**DOCUMENT TEXT**

============================================================

For the ocular system to function under perfect conditions, the rays of light must travel through it correctly, passing through the cornea and the lens to focus on the macula, a specific area of the retina. This ensures clear vision. Also, thanks to the pupil, the eye is equipped to control the amount of light which enters based on requirements: when there is little light, the pupil dilates, and when there is a lot of light, the pupil contracts.
When this balance is achieved, the eye is considered “emmetropic”. If not, the images become blurry and the eye is referred to as “a
mmetropic”. There are different types of a mmetropia and refractive defects.
Diagram of an EMMETROPIC eye, with normal axial length, with rays which enter in parallel and focus on a single point on the retina. Example:
Myopia is a refractive defect which occurs when images focus in front of the retina instead of on it. As a result, distance vision is affected because the images come out blurry. The reasons for which this lack of focus can occur are either because the eyeball is too long (long axial length) or because the surface of the ocular systems (cornea or lens) are too curved.
Today, one of the most commonly used options to permanently resolve myopia is Laser surgery, although the specific technique used depends on the eye of each patient. Through this procedure highly satisfactory and immediate results are achieved. Another solution is phakic intraocular lenses
Diagram of a MYOPIC eye, with long axial length, with rays which enter in parallel and focus in front of the retina.

============================================================

**DATA UNDER STUDY**
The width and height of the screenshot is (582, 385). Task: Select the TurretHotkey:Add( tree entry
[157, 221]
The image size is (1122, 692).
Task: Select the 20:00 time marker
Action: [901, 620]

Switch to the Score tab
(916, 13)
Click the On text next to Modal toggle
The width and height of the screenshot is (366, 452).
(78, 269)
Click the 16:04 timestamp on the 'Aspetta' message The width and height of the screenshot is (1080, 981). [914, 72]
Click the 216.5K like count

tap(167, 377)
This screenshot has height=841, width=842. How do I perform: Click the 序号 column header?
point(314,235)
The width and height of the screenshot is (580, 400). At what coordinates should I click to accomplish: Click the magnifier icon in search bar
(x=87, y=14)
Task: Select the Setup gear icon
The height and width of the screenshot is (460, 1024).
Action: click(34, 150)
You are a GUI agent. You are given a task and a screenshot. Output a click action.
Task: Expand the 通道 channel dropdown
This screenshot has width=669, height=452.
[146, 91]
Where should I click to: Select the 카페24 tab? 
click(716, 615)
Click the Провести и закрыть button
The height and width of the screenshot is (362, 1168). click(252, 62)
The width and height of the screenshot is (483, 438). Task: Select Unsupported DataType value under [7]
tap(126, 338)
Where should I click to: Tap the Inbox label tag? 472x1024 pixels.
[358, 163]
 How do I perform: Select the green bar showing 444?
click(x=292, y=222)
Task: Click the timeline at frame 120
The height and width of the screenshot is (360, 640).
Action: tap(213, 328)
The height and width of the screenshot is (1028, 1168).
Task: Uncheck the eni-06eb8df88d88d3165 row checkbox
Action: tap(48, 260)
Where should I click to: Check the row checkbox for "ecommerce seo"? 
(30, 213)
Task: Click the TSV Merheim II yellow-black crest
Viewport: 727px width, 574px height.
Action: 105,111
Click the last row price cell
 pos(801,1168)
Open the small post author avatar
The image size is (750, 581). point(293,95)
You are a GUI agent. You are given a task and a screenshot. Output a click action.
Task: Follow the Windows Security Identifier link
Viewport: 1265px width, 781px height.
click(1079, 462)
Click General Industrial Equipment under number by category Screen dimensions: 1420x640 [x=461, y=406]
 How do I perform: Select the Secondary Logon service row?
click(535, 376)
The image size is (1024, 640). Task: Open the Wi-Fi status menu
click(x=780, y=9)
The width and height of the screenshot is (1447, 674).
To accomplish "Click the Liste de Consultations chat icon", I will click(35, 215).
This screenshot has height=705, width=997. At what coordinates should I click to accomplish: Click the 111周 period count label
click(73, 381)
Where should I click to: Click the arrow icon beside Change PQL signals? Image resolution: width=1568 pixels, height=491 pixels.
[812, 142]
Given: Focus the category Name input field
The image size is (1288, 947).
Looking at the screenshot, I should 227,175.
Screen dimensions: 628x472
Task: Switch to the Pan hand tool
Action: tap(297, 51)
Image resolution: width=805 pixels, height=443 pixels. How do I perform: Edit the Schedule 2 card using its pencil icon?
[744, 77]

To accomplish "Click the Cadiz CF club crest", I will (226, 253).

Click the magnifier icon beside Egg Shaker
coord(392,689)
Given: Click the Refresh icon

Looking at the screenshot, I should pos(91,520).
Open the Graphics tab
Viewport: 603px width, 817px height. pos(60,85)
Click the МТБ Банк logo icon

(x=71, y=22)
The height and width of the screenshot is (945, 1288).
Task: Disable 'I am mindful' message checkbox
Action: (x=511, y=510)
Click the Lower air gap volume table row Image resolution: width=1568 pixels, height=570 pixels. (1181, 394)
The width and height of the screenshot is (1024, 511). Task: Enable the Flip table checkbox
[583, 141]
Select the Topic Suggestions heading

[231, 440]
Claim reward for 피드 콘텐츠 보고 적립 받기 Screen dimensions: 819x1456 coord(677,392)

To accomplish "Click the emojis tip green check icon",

============================================================

**WORK ORDER A**
From the passage on emmetropia and myopia, reproduce word for word the portion starting with "When this balance" and going on through "are too curved.".
**WORK ORDER B**
Answer these questions using the passage on emmetropia and myopia:
(i) What does the pupil do when there is little light?
(ii) In myopia, where do images focus?
(iii) What is one of the most commonly used options to permanently resolve myopia?

**EXPECTED ANSWER A**
When this balance is achieved, the eye is considered “emmetropic”. If not, the images become blurry and the eye is referred to as “a
mmetropic”. There are different types of a mmetropia and refractive defects.
Diagram of an EMMETROPIC eye, with normal axial length, with rays which enter in parallel and focus on a single point on the retina. Example:
Myopia is a refractive defect which occurs when images focus in front of the retina instead of on it. As a result, distance vision is affected because the images come out blurry. The reasons for which this lack of focus can occur are either because the eyeball is too long (long axial length) or because the surface of the ocular systems (cornea or lens) are too curved.

**EXPECTED ANSWER B**
(i) It dilates.
(ii) In front of the retina.
(iii) Laser surgery.